Typically I, like most people, would quickly fill in that blank with whatever job title I happened to be holding at the moment, but back then I was at a major point of transition in my life. I had just moved to a new city, I didn’t have a job yet, and I was contemplating going back to school with what little money I had saved up. So, what did that make me? An out-of-work-want-to-be-student? Not a good look at a function like that.
Prior to my move to Chi-town I was an associate fashion designer conceptualizing girls graphic t-shirts, skirts and dresses for a popular clothing company with the initials A&F, a position people often seemed impressed by. Before that I was a student studying design, art and journalism. No one ever really passes judgment on students, unless of course you’re one of those who can’t seem to get it together long enough to graduate. But, at this social event I felt as though I was about to be judged if I didn’t give an answer that was short of anything other than “Oh, I’m assistant VP of Whatever-whatever Inc.” I was stumped; you could even say embarrassed. For the first time in my life I felt as though I had no identity, all because life had taken me for an unpredictable ride where I would have to reinvent myself. I had no fancy title to give.

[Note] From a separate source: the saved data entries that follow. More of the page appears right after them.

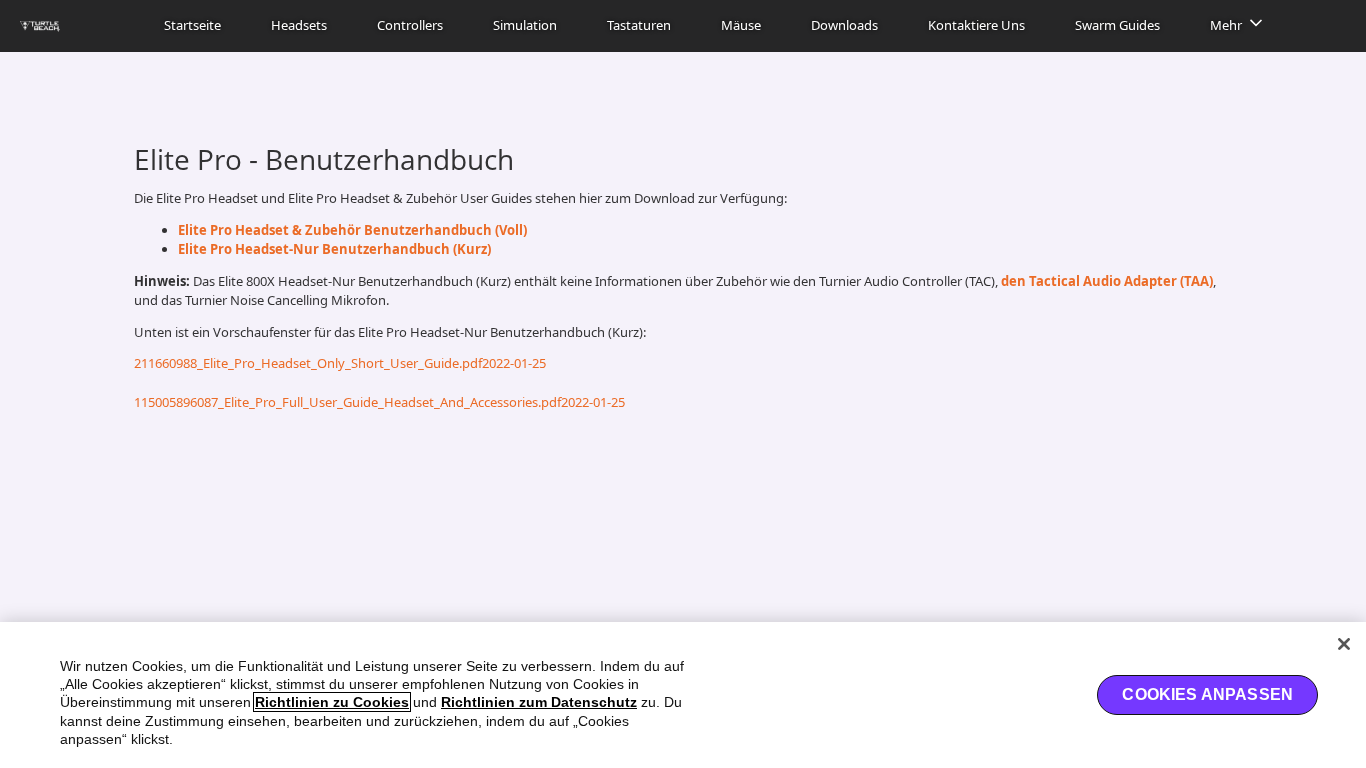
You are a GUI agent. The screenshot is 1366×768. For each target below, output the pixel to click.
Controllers (410, 25)
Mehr (1226, 25)
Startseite (192, 25)
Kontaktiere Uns (976, 25)
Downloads (844, 25)
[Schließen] (1344, 644)
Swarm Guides (1117, 25)
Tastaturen (639, 25)
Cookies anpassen (1207, 694)
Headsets (299, 25)
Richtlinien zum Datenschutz (539, 702)
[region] (683, 695)
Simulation (525, 25)
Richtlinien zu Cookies (332, 702)
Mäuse (741, 25)
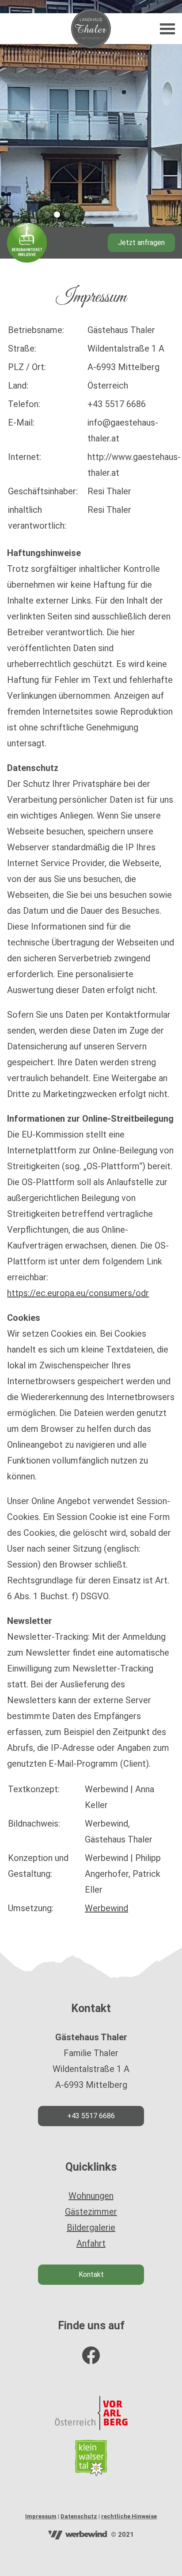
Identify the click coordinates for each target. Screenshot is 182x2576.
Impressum (41, 2516)
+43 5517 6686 (91, 2116)
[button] (47, 214)
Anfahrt (91, 2243)
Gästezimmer (91, 2211)
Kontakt (91, 2274)
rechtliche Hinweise (129, 2516)
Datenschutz (79, 2516)
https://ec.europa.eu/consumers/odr (78, 1293)
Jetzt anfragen (141, 242)
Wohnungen (91, 2196)
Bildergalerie (91, 2227)
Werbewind (106, 1908)
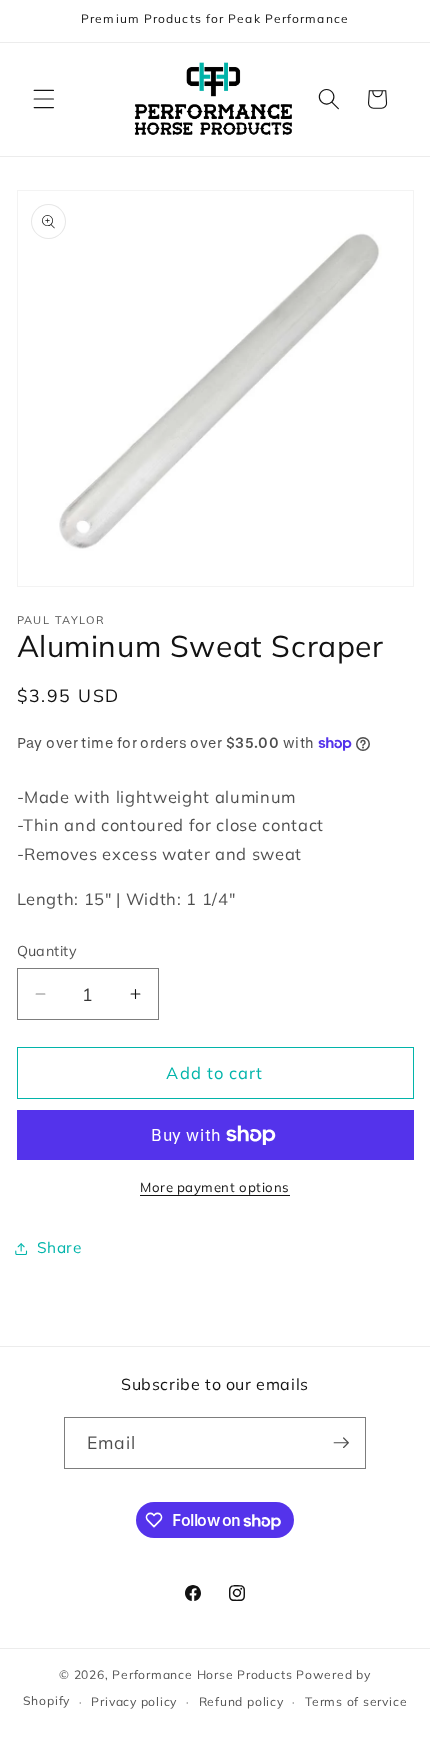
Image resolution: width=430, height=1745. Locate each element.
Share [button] (59, 1247)
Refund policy (241, 1701)
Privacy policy (134, 1701)
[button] (44, 99)
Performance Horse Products (202, 1674)
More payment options (215, 1187)
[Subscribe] (341, 1443)
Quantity (47, 951)
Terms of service (356, 1701)
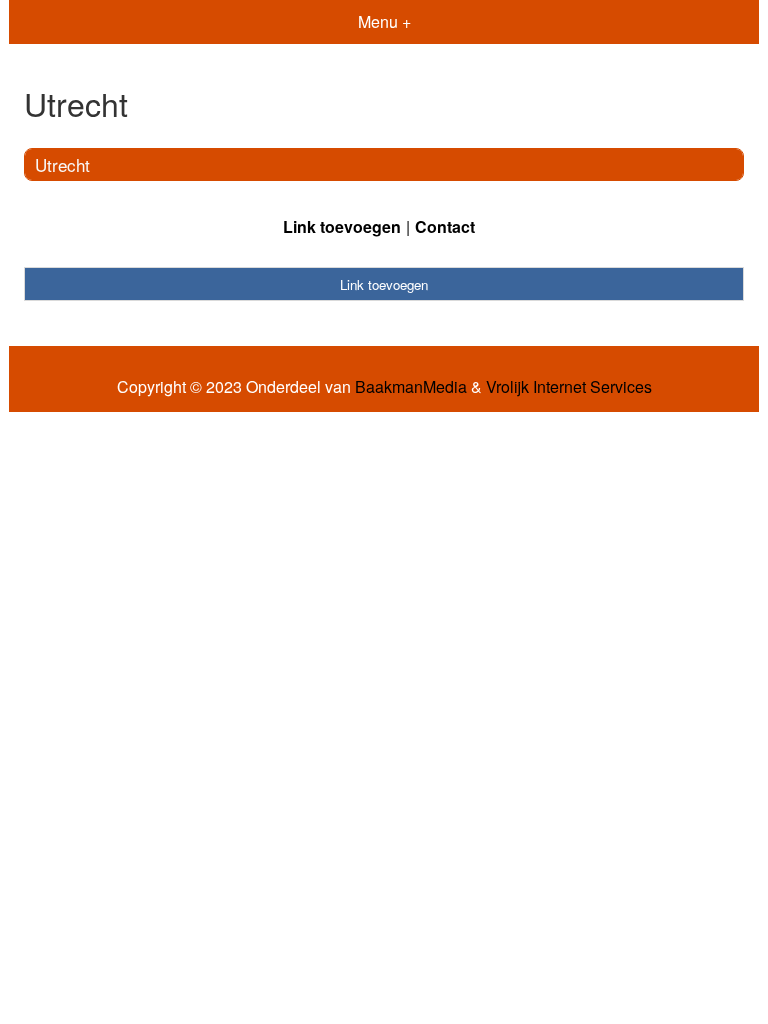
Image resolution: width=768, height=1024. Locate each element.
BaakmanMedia (411, 387)
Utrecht (62, 164)
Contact (445, 226)
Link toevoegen (342, 226)
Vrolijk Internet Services (569, 387)
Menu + (384, 21)
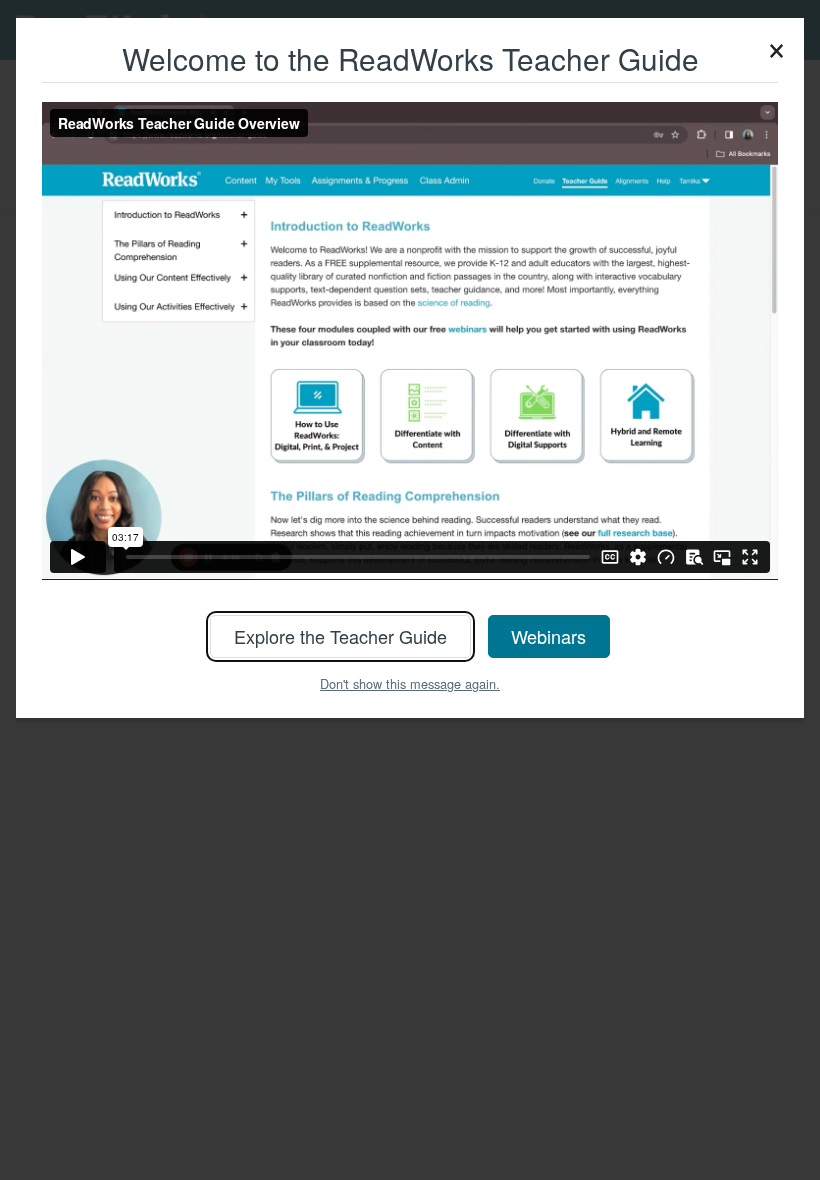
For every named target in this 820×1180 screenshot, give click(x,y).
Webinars (548, 636)
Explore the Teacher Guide (340, 636)
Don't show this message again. (410, 684)
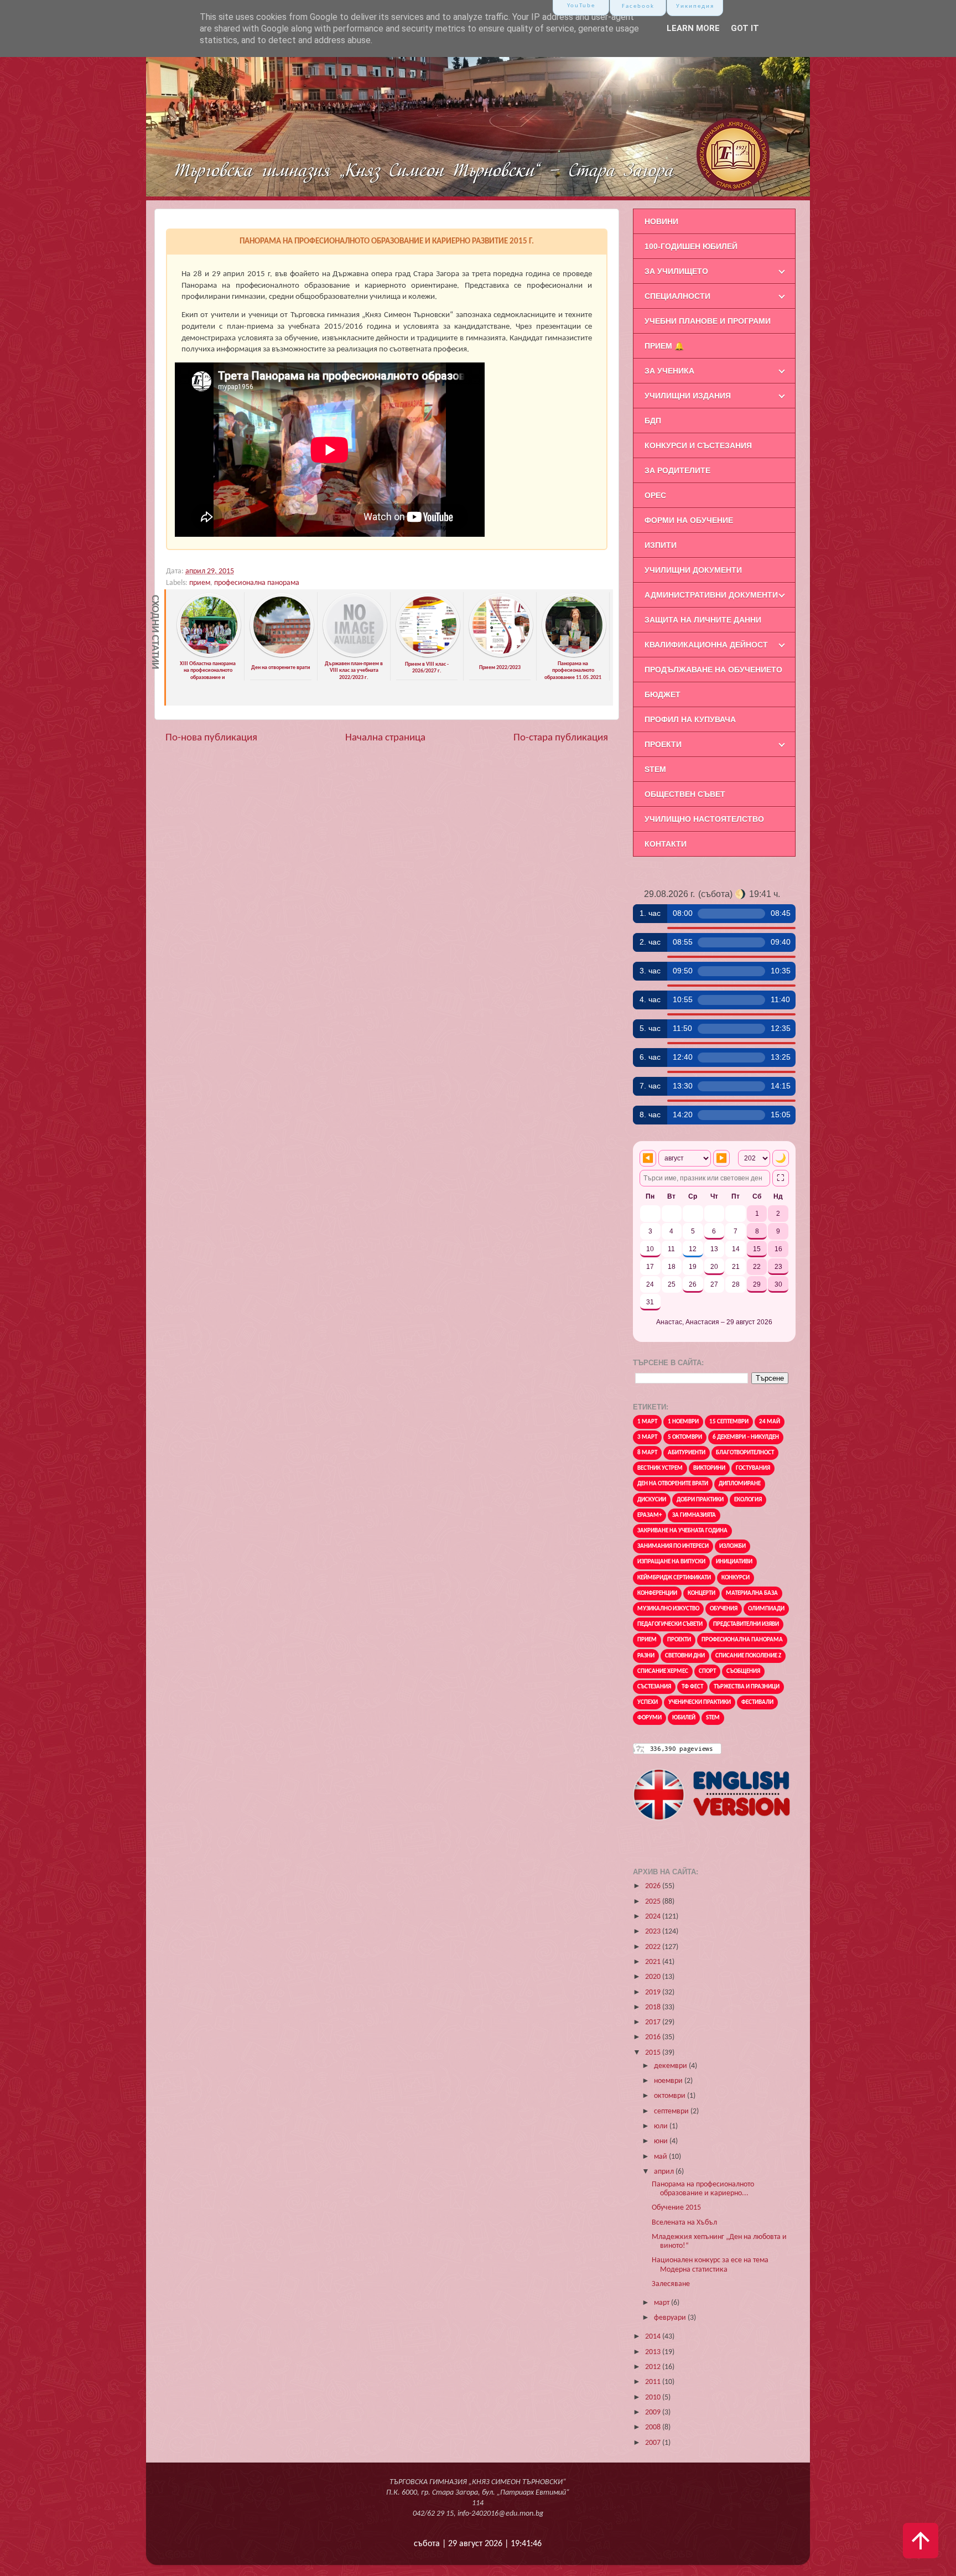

To be honest, I can’t remember what answer I gave that woman that day about “what” I was. I do remember that the situation taught me a very important lesson, which is not to place too much importance on titles. After all, we are our experiences. Just because I wasn’t being paid by a huge corporation to design clothes, did that make me any less of a designer? No. If I still posses the skills to create fabulous garments and accessories I am still a designer.
At my core I am a creative person and always will be. I am also an artist, journalist and a writer of fiction. Over time I’ve come to the conclusion that the term I like to use that bests describes “what” I am is a “creative spirit.” Those two words encompass all of the things I love to do without pulling too heavily in one direction or another. To many the description is vague, but to me it feels complete (and makes for interesting conversation).
I know a title can’t make or break who I am, but now that I’m considered an official blogger I hope you decide to come back to Marti Ink on a regular basis. Your visit will be forever welcomed.
Until next time…
Before you go, here’s a question for you:
If you didn’t have your job title to fall back on how would you describe yourself?